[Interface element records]
-- Begin --
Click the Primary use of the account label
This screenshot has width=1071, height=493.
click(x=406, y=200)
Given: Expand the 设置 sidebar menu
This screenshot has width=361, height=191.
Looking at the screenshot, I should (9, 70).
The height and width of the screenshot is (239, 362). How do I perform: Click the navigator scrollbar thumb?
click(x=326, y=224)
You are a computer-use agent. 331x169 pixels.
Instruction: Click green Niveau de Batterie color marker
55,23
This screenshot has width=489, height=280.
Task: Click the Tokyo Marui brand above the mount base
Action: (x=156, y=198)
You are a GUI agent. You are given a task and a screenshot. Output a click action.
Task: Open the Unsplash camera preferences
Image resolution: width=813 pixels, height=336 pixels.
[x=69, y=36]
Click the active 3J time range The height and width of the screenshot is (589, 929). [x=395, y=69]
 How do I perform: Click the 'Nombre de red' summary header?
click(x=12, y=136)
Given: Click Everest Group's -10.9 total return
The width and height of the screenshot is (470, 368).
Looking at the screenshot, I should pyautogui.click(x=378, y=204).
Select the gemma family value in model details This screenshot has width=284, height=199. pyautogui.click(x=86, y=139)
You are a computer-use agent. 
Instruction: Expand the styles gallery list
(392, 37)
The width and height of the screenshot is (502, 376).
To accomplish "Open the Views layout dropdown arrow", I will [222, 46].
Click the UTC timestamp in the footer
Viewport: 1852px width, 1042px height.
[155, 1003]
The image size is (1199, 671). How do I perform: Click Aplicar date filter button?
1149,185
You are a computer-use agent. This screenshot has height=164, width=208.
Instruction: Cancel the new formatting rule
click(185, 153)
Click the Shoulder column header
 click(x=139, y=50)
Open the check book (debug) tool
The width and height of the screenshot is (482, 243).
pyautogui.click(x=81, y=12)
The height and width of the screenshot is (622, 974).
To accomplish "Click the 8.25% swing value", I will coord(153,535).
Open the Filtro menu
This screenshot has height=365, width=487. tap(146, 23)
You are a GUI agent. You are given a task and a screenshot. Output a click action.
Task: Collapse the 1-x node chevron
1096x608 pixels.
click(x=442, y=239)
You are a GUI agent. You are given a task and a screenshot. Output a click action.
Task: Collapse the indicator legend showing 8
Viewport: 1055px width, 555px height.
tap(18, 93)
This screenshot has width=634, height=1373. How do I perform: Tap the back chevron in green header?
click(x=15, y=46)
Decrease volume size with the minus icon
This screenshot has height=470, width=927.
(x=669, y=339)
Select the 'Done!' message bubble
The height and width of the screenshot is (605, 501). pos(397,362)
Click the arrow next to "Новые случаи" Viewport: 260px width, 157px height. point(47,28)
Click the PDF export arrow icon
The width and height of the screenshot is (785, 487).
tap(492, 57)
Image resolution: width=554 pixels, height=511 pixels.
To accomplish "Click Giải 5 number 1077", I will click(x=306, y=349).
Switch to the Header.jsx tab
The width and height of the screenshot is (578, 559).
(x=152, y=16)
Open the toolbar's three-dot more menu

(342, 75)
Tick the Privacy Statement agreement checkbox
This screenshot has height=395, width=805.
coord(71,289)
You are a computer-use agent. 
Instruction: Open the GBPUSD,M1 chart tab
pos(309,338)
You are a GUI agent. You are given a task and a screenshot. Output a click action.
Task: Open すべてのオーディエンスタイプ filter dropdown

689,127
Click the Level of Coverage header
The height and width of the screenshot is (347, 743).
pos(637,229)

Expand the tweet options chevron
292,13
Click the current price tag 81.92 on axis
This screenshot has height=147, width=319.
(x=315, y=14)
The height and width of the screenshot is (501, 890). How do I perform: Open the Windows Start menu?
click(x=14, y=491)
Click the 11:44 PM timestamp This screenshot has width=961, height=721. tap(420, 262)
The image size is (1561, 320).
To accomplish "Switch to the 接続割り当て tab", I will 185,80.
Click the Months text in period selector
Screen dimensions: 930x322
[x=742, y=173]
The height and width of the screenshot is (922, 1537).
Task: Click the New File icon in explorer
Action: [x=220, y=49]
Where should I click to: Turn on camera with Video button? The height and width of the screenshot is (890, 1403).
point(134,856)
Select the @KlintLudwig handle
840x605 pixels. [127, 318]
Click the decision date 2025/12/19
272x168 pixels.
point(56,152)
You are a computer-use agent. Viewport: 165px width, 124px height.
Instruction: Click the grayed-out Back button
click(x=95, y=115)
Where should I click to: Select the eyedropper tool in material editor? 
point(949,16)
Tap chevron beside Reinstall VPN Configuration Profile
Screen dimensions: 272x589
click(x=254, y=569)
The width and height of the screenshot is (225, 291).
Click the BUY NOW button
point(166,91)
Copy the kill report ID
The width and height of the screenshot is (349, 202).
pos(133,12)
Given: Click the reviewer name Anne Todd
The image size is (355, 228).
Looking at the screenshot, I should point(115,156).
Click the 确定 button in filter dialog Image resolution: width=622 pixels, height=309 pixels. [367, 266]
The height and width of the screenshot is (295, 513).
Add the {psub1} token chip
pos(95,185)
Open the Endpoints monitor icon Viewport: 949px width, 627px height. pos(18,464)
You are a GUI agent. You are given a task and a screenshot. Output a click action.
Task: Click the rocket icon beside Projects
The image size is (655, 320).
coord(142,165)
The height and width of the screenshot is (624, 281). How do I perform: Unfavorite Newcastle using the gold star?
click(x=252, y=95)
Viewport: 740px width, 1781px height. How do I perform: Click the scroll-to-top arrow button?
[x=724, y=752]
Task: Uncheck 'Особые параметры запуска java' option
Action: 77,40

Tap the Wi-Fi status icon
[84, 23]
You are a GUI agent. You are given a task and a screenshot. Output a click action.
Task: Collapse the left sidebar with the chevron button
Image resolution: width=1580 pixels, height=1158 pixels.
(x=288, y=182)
-- End --
→ Request
Please print the lines of the material again unchanged, starting at the line that contains "The width and height of the screenshot is (502, 376)." and ending at the line that contains "The height and width of the screenshot is (605, 501).", with both of those lines included.

→ Solution below
The width and height of the screenshot is (502, 376).
To accomplish "Open the Views layout dropdown arrow", I will [222, 46].
Click the UTC timestamp in the footer
Viewport: 1852px width, 1042px height.
[155, 1003]
The image size is (1199, 671). How do I perform: Click Aplicar date filter button?
1149,185
You are a computer-use agent. This screenshot has height=164, width=208.
Instruction: Cancel the new formatting rule
click(185, 153)
Click the Shoulder column header
 click(x=139, y=50)
Open the check book (debug) tool
The width and height of the screenshot is (482, 243).
pyautogui.click(x=81, y=12)
The height and width of the screenshot is (622, 974).
To accomplish "Click the 8.25% swing value", I will coord(153,535).
Open the Filtro menu
This screenshot has height=365, width=487. tap(146, 23)
You are a GUI agent. You are given a task and a screenshot. Output a click action.
Task: Collapse the 1-x node chevron
1096x608 pixels.
click(x=442, y=239)
You are a GUI agent. You are given a task and a screenshot. Output a click action.
Task: Collapse the indicator legend showing 8
Viewport: 1055px width, 555px height.
tap(18, 93)
This screenshot has width=634, height=1373. How do I perform: Tap the back chevron in green header?
click(x=15, y=46)
Decrease volume size with the minus icon
This screenshot has height=470, width=927.
(x=669, y=339)
Select the 'Done!' message bubble
The height and width of the screenshot is (605, 501). pos(397,362)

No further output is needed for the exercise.